Naringin protects human nucleus pulposus cells against TNF-α-induced inflammation, oxidative stress, and loss of cellular homeostasis by enhancing autophagic flux via AMPK/SIRT1 activation.

Abstract

Activation of the proinflammatory-associated cytokine, tumor necrosis factor-α (TNF-α), in nucleus pulposus (NP) cells is essential for the pathogenesis of intervertebral disc degeneration (IDD). Restoring autophagic flux has been shown to effectively protect against IDD and is a potential target for treatment. The goal of this study was to explore particular autophagic signalings responsible for the protective effects of naringin, a known autophagy activator, on human NP cells. The results showed that significantly increased autophagic flux was observed in NP cells treated with naringin, with pronounced decreases in the inflammatory response and oxidative stress, which rescued the disturbed cellular homeostasis induced by TNF-α activation.

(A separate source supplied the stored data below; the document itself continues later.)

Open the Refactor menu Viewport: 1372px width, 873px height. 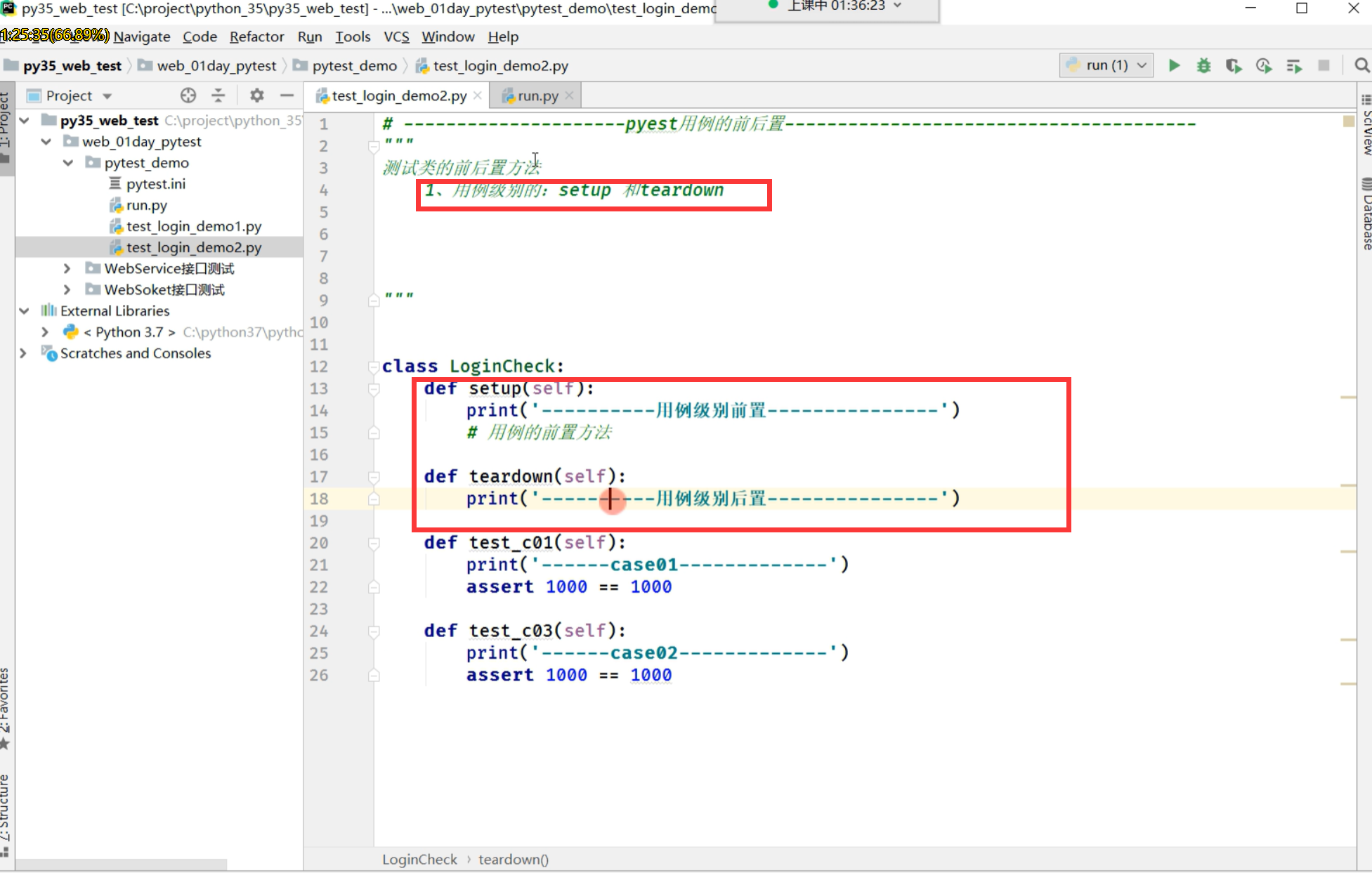(x=256, y=37)
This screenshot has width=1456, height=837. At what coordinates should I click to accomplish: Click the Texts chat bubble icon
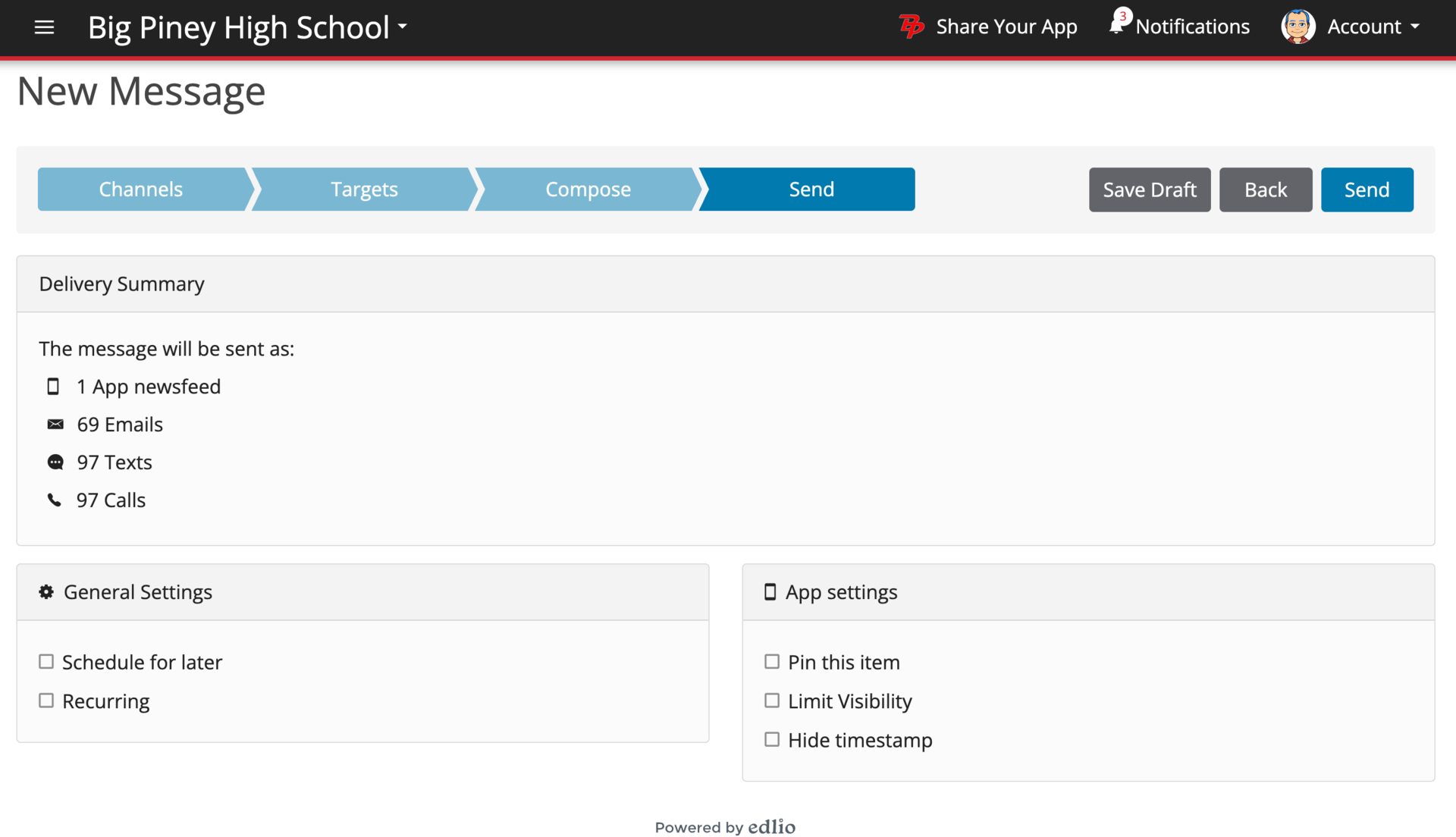55,462
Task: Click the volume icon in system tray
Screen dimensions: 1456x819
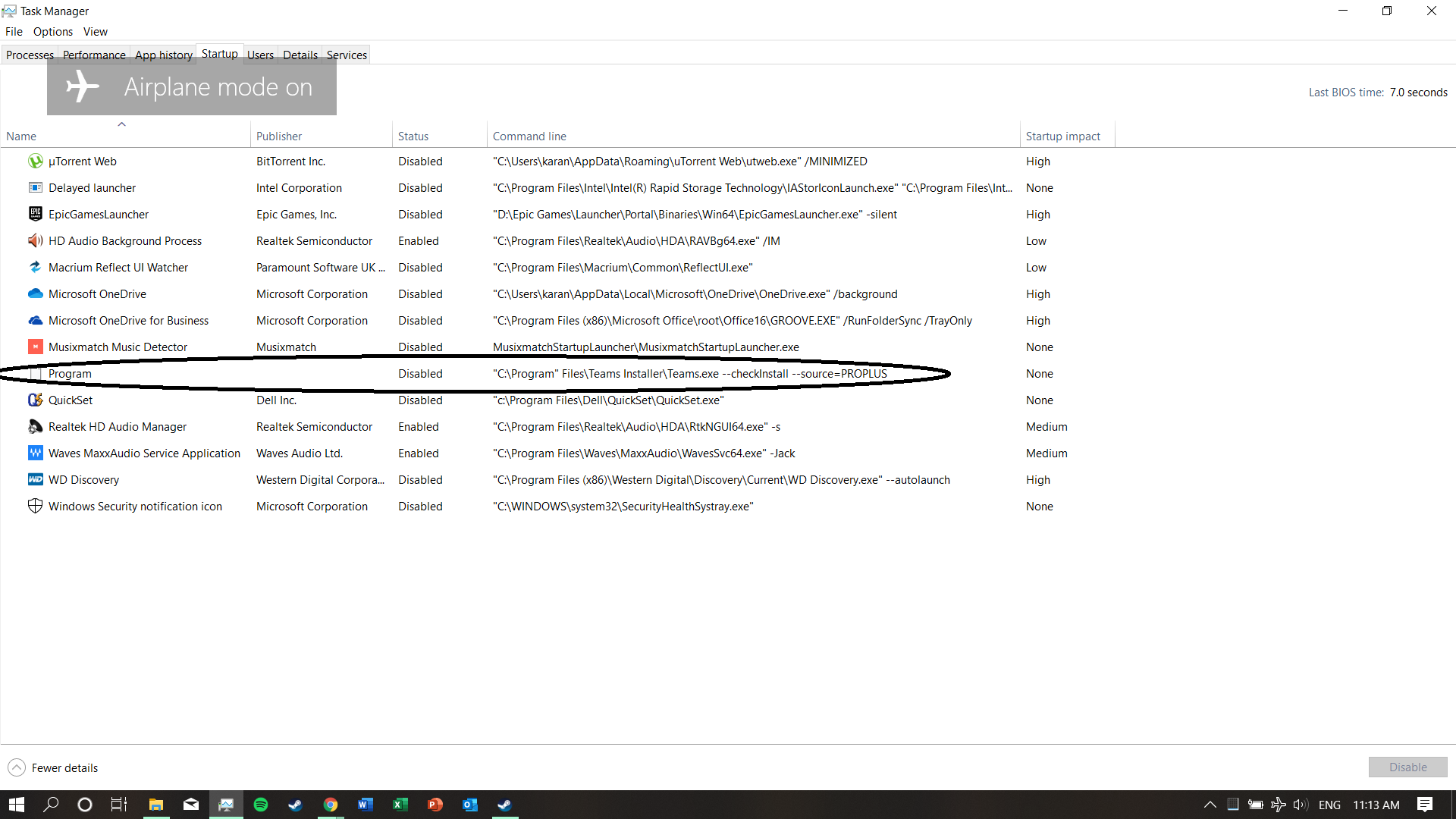Action: click(x=1301, y=805)
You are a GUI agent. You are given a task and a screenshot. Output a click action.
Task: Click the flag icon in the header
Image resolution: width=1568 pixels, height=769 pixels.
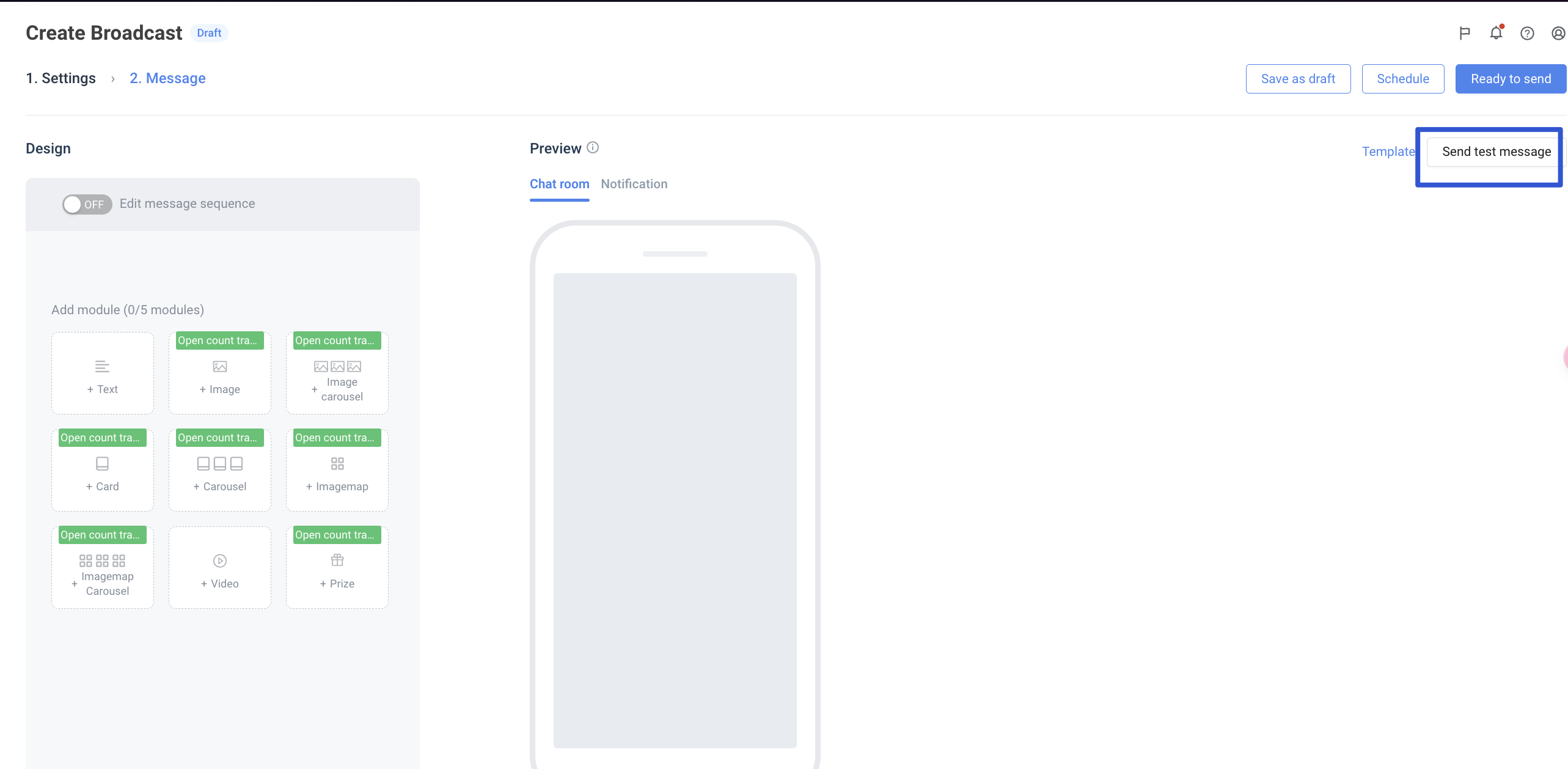tap(1464, 33)
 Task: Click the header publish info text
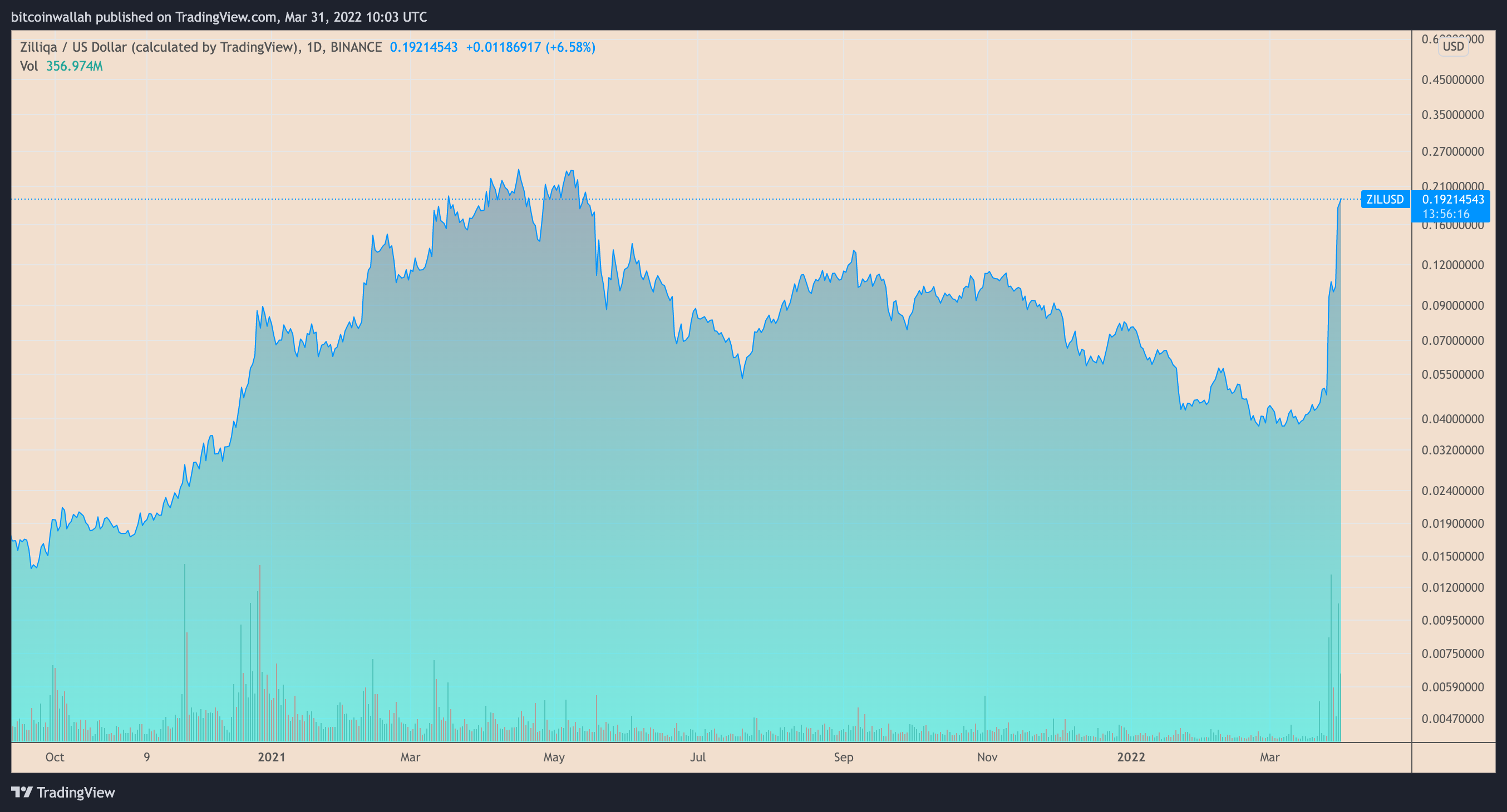coord(219,17)
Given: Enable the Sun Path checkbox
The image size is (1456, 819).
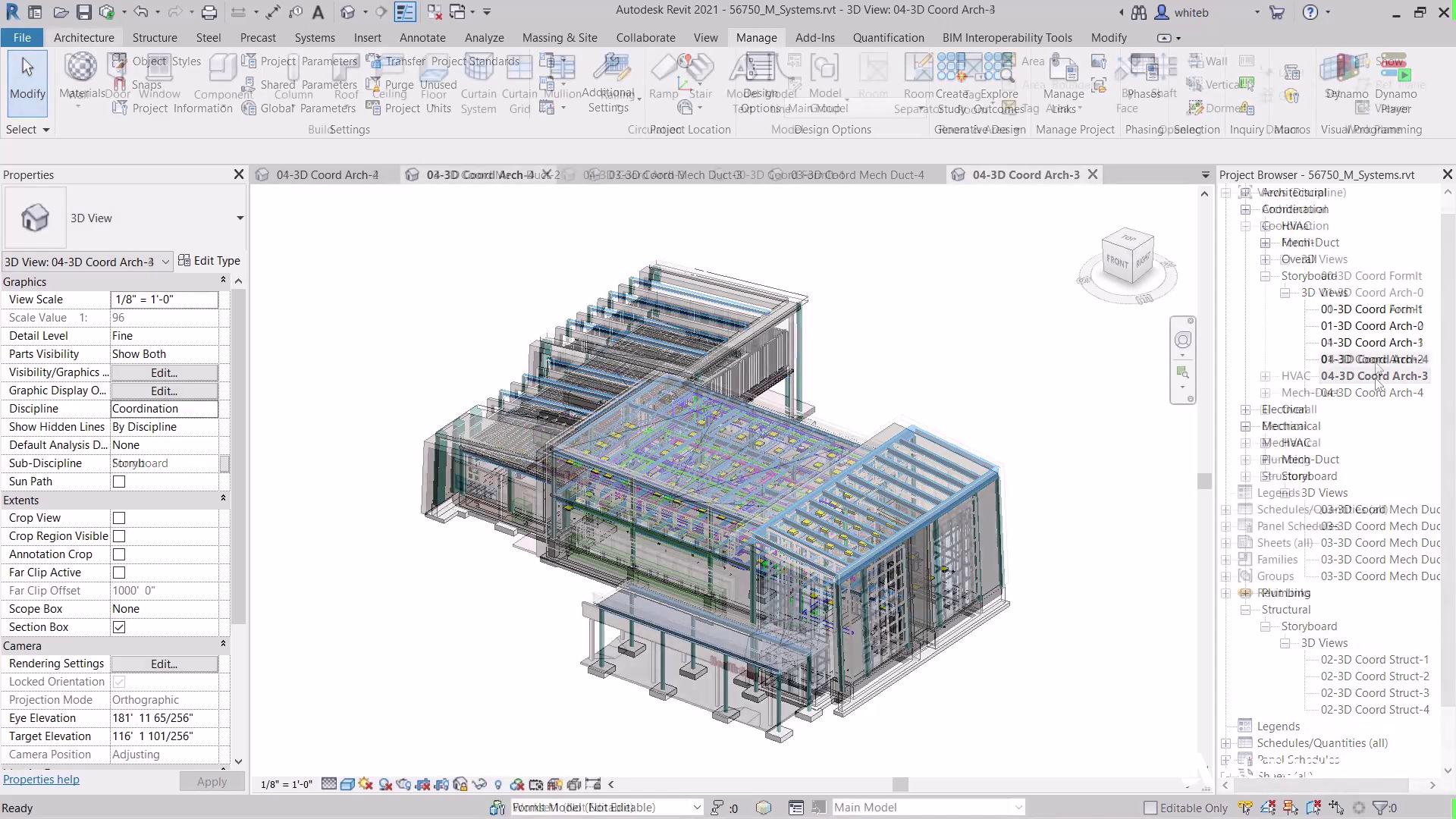Looking at the screenshot, I should tap(119, 482).
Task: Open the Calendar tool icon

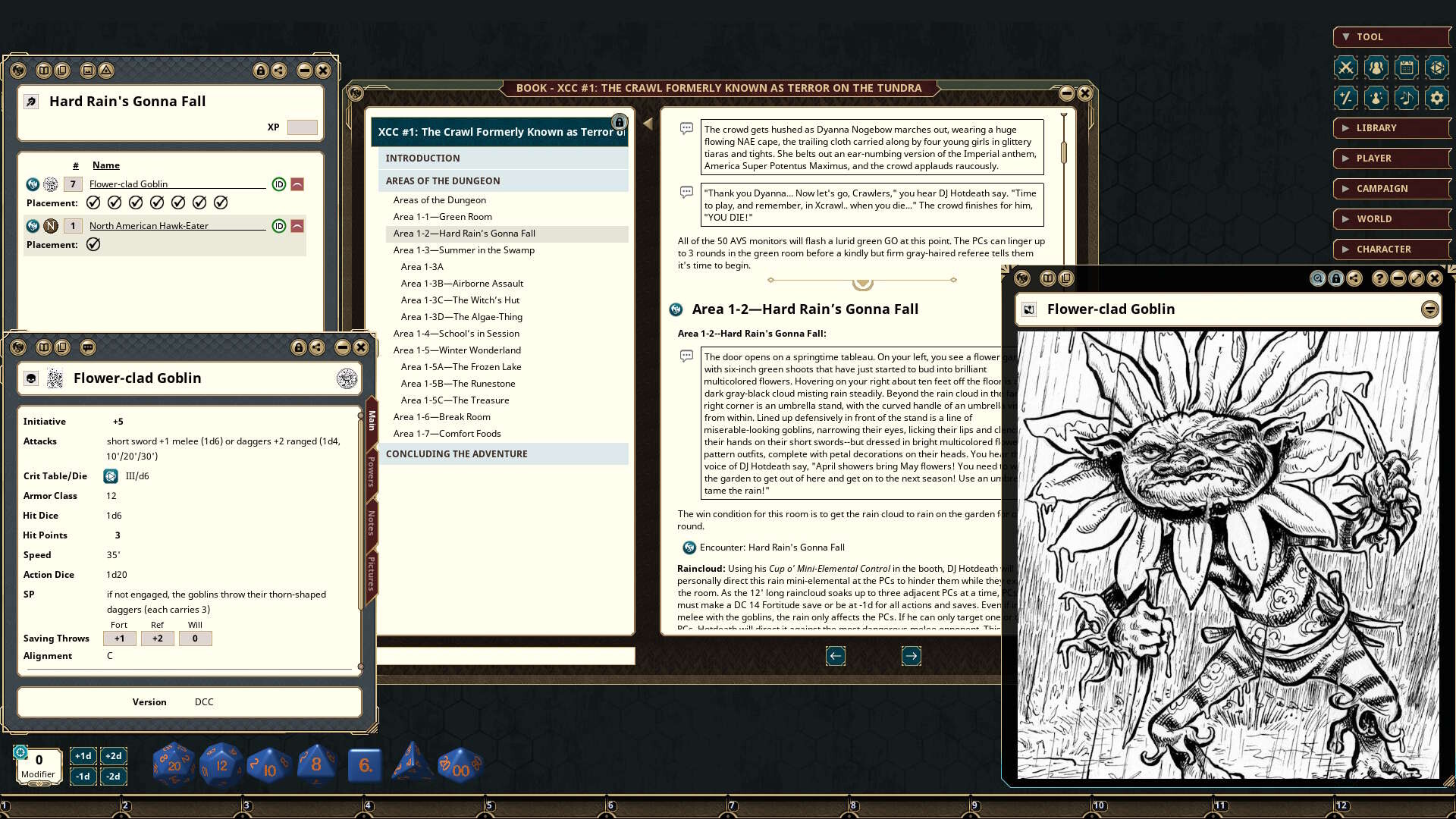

Autophagic flux inhibition was detectable in NP cells cotreated with 3-methyladenine (3-MA, an autophagy inhibitor), partially offsetting naringin-induced beneficial effects. Naringin promoted the expressions of autophagy-associated markers via SIRT1 (silent information regulator-1) activation by AMPK (AMP-activated protein kinase) phosphorylation. Either AMPK inhibition by BML-275 or SIRT1 silencing partially counteracted naringin-induced autophagic flux enhancement. These findings indicate that naringin boosts autophagic flux through SIRT1 upregulation via AMPK activation, thus protecting NP cells against inflammatory response, oxidative stress, and impaired cellular homeostasis. Naringin can be a promising inducer of restoration autophagic flux restoration for IDD.